ЧТО СДЕЛАТЬ
1. Что в отрывке о благе и познании названо причиной знания и познаваемости истины?
2. Продолжи отрывок о благе, душе и разделенной линии, начав сразу после его последнего предложения.

ИСХОДНЫЙ ОТРЫВОК
◇ ◇ ◇ ◇ ◇ ◇ ◇

Ты знаешь, когда напрягаются, чтобы разглядеть предметы, озаренные

сумеречным сиянием ночи, а не те, цвет которых предстает в свете дня, зрение

притупляется, и человека можно принять чуть ли не за слепого, как будто его

глаза не в порядке. ...

Между тем те же самые глаза отчетливо видят предметы, освещенные

Солнцем: это показывает, что зрение в порядке.

Считай, что так бывает и с душой: всякий раз, когда она устремляется

туда, где сияют истина и бытие, она воспринимает их и познает, что

показывает ее разумность. Когда же она уклоняется в область смешения с

мраком, возникновения и уничтожения, она тупеет, становится подверженной

мнениям, меняет их так и этак, и кажется, что она лишилась ума. -

Так вот то, что придает познаваемым вещам истинность, а человека

наделяет способностью познавать, это ты и считай идеей блага - причиной

знания и познаваемости истины. Как не прекрасно и то и другое - познание и

истина, но, если идею блага ты будешь считать чем-то еще более прекрасным,

ты будешь прав. Как правильно было бы считать зрение и свет солнцеобразными,

но признать их Солнцем было бы неправильно, так и здесь: правильно считать

познание и истину имеющими образ блага, но признать что-либо из них самим

благом было бы неправильно: благо по его свойствам надо ценить еще больше.

Считай, что и познаваемые вещи не только могут познаваться лишь

благодаря благу, но оно дает им и бытие, и существование, хотя само благо не

есть существование, оно - за пределами существования, превышая его

достоинством и силой.

Для сравнения возьми линию, разделенную на два неравных отрезка. Каждый

такой отрезок, то есть область зримого и область умопостигаемого, раздели

опять таким же путем, причем область зримого ты разделишь по признаку

большей или меньшей отчетливости. Тогда один из получившихся отрезков будет

содержать образы. Я называю так прежде всего тени, затем отражения в воде и

в плотных, гладких и глянцевитых предметах - одним словом, все подобное

этому. ...

В другой раздел, сходный с этим, ты поместишь находящиеся вокруг нас

живые существа, все виды растений, а также все то, что изготовляется. ...

И разве не согласишься ты признать такое разделение в отношении

подлинности и неподлинности: как то, что мы мним, относится к тому, что мы

действительно знаем, так подобное относится к уподобляемому.

Один раздел умопостигаемого душа вынуждена искать на основании

предпосылок, пользуясь образами из получившихся у нас тогда отрезков и

устремляясь поэтому не к началу, а к завершению. Между тем другой раздел

душа отыскивает, восходя от предпосылки к началу, такой предпосылки не

имеющему. Без образов, какие были в первом случае, но при помощи самих идей

пролагает она себе путь.

◇ ◇ ◇ ◇ ◇ ◇ ◇

НАБОР ДАННЫХ
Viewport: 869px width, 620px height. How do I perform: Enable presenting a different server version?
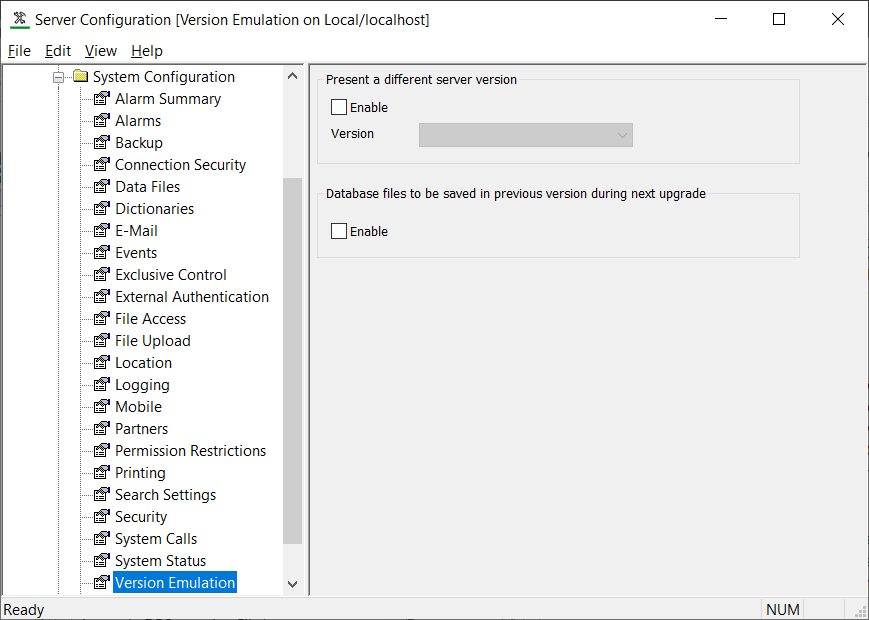tap(339, 107)
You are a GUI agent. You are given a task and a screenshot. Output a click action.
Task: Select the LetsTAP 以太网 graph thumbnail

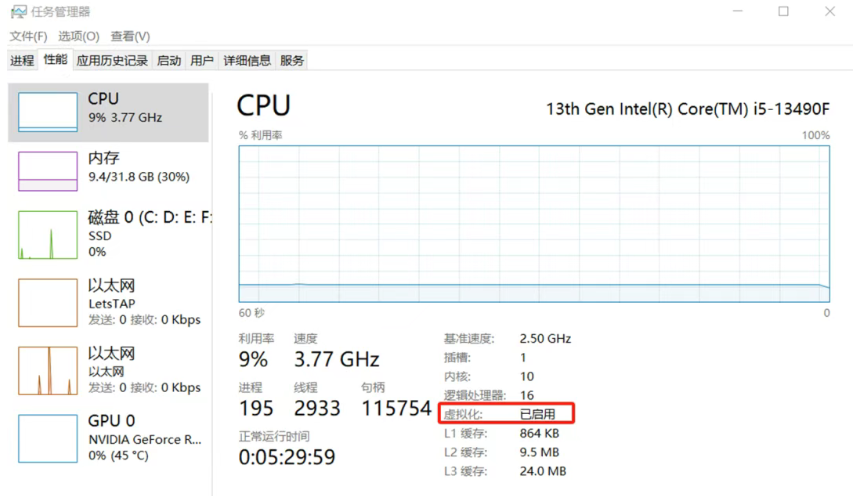tap(47, 302)
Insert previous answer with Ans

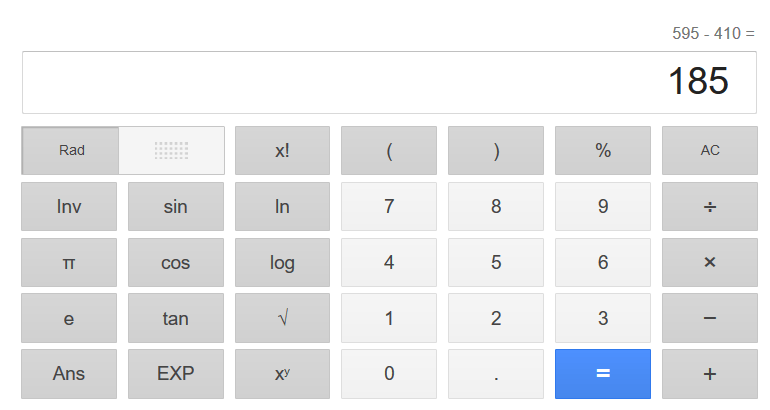click(x=69, y=374)
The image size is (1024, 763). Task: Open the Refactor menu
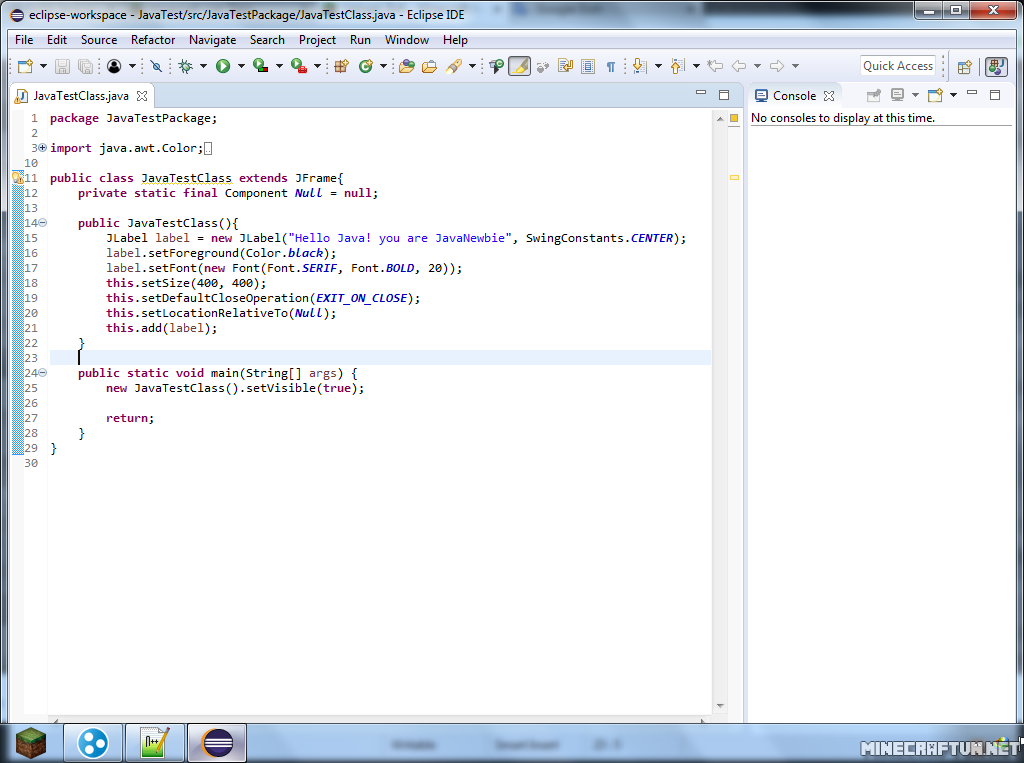(x=153, y=40)
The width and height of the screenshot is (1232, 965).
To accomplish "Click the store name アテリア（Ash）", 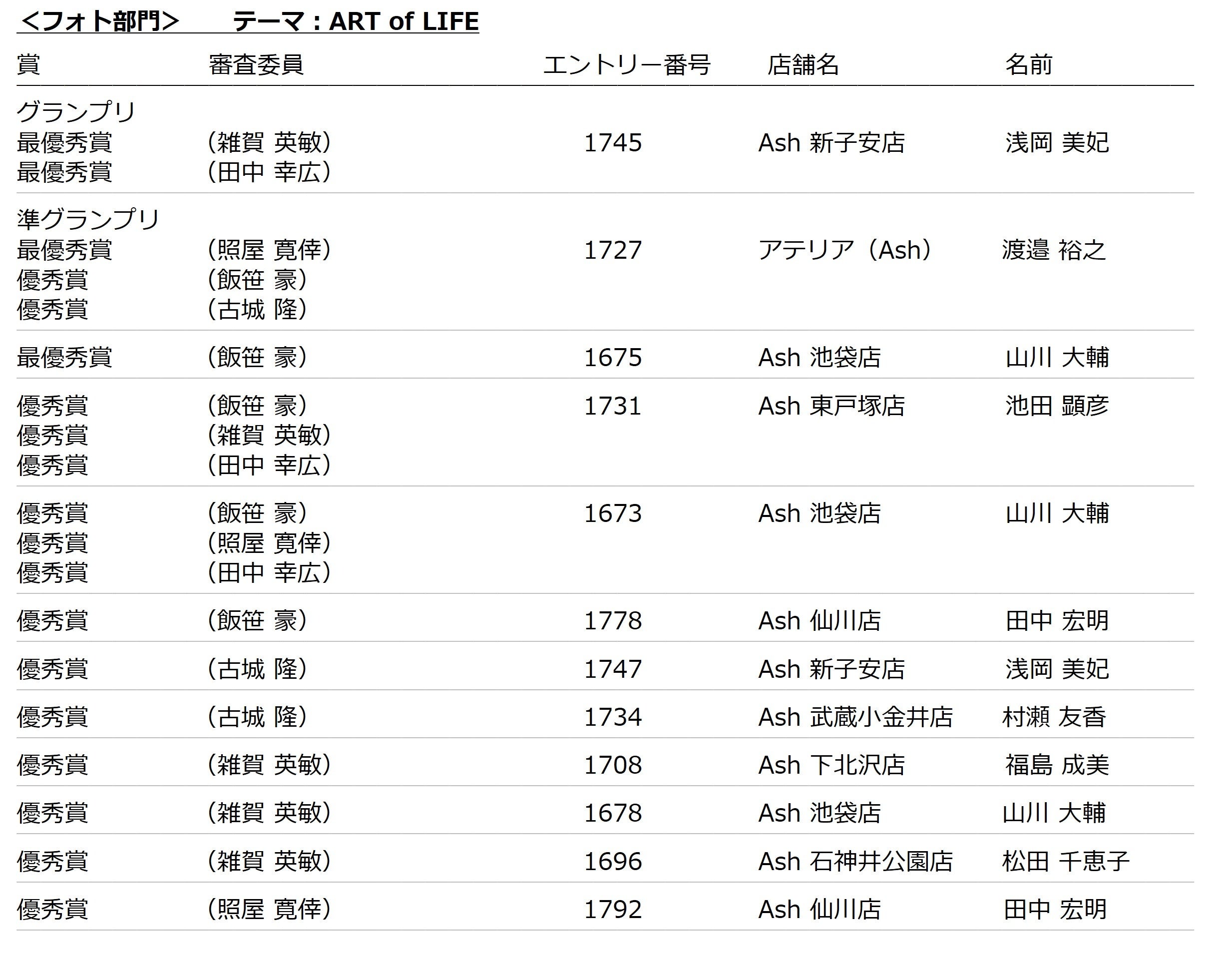I will (x=845, y=250).
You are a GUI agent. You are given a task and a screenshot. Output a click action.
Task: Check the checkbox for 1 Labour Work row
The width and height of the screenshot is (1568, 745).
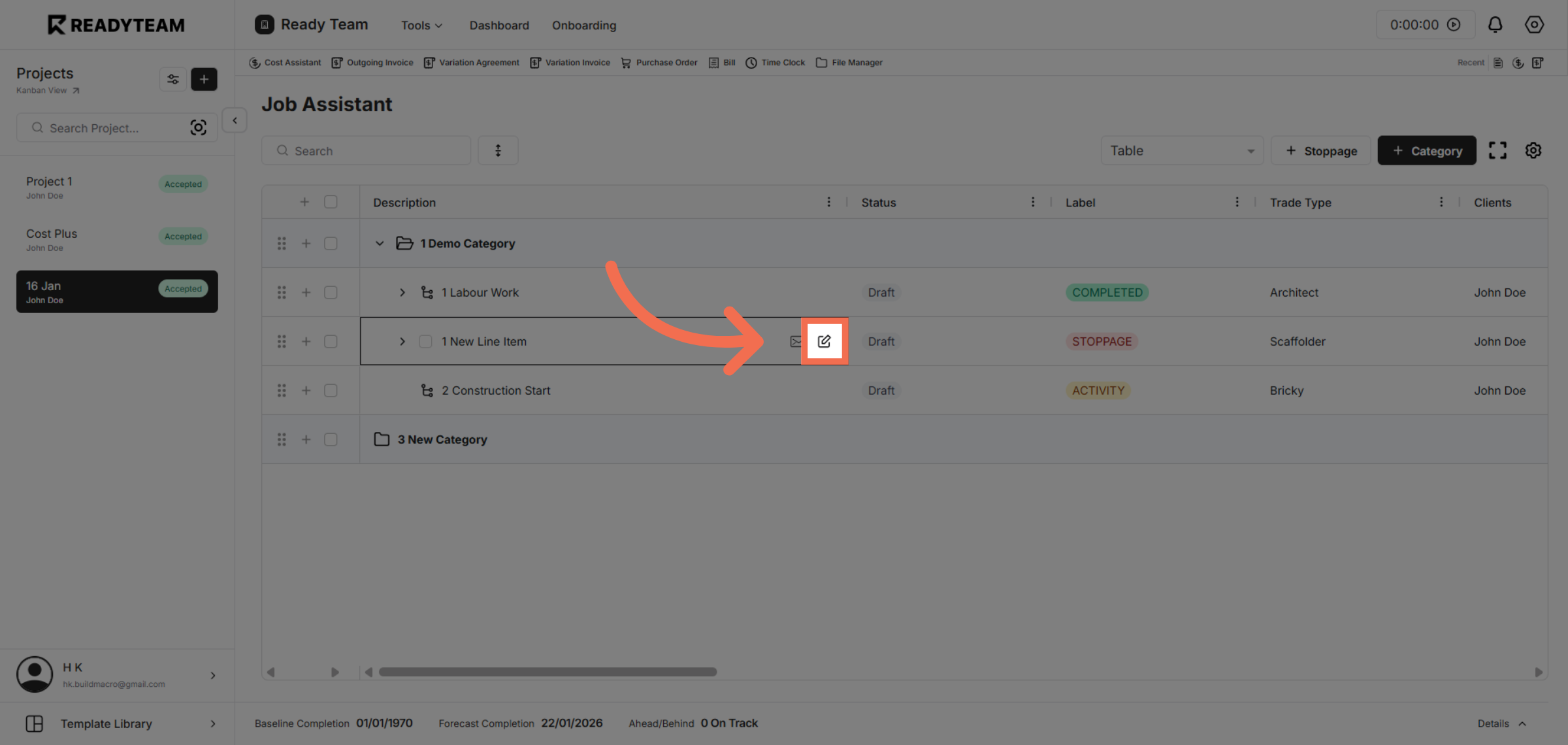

◇ ◇ ◇ ◇ ◇ ◇ ◇

ОТВЕТЫ К ЗАДАНИЯМ
1. Идея блага.

2.
...Те, кто занимается геометрией, счетом и тому подобным, предполагают

в любом своем исследовании, будто им известно, что такое чет и нечет,

фигуры, три вида углов, и прочее в том же роде. Это они принимают за

исходные положения и не считают нужным отдавать в них отчет ни себе, ни

другим, словно это всякому и без того ясно. Исходя из этих положений, они

разбирают уже и все остальное и последовательно доводят до конца то, что

было предметом их рассмотрения. ...

Но ведь когда они вдобавок пользуются чертежами и делают отсюда выводы,

их мысль обращена не на чертеж, а на те фигуры, подобием {знаком} которых он

служит. Выводы они делают только для четырехугольника самого по себе и его

диагонали, а не для той диагонали, которую они начертили. Так и во всем

остальном. То же самое относится к произведениям ваяния и живописи: от них

может падать тень, и возможны их отражения в воде, но сами они служат лишь

образным выражением того, что можно видеть не иначе как мысленным взором.

...

Вот об этом виде умопостигаемого я тогда и говорил: душа в своем

стремлении к нему бывает вынуждена пользоваться предпосылками и потому не

восходит к его началу, так как она не в состоянии выйти за пределы

предполагаемого и пользуется лишь образными подобиями, выраженными в низших

вещах...

Пойми также, что вторым разделом умопостигаемого я называю то, чего наш

разум достигает с помощью диалектической способности. Свои предположения он

не выдает за нечто изначальное, напротив, они для него только предположения

как таковые, то есть некие подступы и устремления к началу всего, которое

уже не предположительно. Достигнув его и придерживаясь всего, с чем оно

связано, он приходит затем к заключению, вовсе не пользуясь ни чем

чувственным, но лишь самими идеями в их взаимном отношении, и его выводы

относятся только к ним.

- Я понимаю, хотя и не в достаточной степени: мне кажется, ты говоришь

о сложных вещах. Однако ты хочешь установить, что бытие и все умопостигаемое

при помощи диалектики можно созерцать яснее, чем то, что рассматривается с

помощью только так называемых наук, которые исходят из предположений.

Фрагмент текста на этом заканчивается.